'''

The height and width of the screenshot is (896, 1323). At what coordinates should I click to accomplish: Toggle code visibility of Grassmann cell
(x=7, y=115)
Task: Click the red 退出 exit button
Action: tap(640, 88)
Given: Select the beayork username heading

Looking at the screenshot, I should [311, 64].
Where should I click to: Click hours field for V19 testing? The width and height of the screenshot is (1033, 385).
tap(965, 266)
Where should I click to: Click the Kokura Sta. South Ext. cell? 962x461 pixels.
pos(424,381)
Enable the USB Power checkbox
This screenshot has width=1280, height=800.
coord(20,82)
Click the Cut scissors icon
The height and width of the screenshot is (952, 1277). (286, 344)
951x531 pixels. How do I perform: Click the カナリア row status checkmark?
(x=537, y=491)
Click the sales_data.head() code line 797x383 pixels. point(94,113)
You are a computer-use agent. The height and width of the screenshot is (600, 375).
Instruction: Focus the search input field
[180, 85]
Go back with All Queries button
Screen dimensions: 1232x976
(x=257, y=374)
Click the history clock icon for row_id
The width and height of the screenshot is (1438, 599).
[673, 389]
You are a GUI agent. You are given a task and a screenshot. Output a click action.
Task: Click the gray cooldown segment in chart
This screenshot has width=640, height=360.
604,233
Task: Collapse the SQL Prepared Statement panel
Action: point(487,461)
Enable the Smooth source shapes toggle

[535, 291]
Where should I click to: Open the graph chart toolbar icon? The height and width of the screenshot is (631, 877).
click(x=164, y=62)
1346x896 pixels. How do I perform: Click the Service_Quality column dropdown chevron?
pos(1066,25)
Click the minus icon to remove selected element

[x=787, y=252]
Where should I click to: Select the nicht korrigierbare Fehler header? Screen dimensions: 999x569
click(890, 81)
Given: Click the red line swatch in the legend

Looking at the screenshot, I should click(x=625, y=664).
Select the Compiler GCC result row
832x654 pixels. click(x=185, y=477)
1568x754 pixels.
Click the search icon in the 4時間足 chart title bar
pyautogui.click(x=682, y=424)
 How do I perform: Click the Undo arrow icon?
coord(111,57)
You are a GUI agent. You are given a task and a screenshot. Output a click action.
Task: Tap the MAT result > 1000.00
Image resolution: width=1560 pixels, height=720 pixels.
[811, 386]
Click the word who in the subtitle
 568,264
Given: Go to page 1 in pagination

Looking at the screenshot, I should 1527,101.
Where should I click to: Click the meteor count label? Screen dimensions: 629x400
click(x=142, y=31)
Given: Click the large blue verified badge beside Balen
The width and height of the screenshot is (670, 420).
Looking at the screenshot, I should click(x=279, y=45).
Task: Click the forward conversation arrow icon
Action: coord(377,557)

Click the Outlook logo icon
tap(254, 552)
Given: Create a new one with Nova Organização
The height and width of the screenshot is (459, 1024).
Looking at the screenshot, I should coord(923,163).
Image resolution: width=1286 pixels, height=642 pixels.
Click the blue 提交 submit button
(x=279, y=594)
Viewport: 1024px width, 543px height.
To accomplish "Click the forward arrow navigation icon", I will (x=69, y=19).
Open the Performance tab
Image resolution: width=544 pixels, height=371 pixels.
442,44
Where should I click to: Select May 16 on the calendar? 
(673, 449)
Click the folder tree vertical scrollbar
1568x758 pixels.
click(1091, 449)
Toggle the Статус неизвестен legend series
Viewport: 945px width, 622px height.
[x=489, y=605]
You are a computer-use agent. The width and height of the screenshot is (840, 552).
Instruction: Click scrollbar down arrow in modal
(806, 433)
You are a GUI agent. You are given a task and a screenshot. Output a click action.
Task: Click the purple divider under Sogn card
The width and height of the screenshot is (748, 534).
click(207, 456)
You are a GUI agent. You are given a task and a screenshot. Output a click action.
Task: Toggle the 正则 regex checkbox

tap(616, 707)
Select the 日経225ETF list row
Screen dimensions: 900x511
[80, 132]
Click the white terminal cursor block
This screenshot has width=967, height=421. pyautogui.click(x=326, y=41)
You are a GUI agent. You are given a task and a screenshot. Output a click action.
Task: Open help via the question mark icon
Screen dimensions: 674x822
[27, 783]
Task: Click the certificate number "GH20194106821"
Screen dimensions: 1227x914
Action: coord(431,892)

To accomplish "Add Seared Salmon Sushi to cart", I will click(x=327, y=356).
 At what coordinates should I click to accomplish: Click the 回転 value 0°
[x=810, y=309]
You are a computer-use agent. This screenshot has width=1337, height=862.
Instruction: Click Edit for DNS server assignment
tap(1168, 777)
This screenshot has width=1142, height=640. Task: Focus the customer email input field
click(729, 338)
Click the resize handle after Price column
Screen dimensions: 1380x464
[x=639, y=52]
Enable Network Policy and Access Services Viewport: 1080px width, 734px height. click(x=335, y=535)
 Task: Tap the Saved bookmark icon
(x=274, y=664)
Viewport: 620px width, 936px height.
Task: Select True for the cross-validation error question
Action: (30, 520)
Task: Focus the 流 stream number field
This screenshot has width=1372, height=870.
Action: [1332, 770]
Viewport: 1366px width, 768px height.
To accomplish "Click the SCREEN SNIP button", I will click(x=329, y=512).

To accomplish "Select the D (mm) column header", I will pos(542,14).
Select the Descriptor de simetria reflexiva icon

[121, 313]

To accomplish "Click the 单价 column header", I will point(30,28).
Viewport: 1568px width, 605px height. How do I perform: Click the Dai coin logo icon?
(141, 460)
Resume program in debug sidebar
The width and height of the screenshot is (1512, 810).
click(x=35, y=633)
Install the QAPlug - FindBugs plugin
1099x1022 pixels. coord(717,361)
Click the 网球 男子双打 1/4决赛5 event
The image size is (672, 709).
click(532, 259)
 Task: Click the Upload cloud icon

'''

**Activity**
Wherever the word "computer" appears in a line of the data above, copy that line.

**Exercise solution**
You are a computer-use agent. The height and width of the screenshot is (600, 375).
You are a computer-use agent. The width and height of the screenshot is (840, 552).
You are a computer-use agent. This screenshot has width=1337, height=862.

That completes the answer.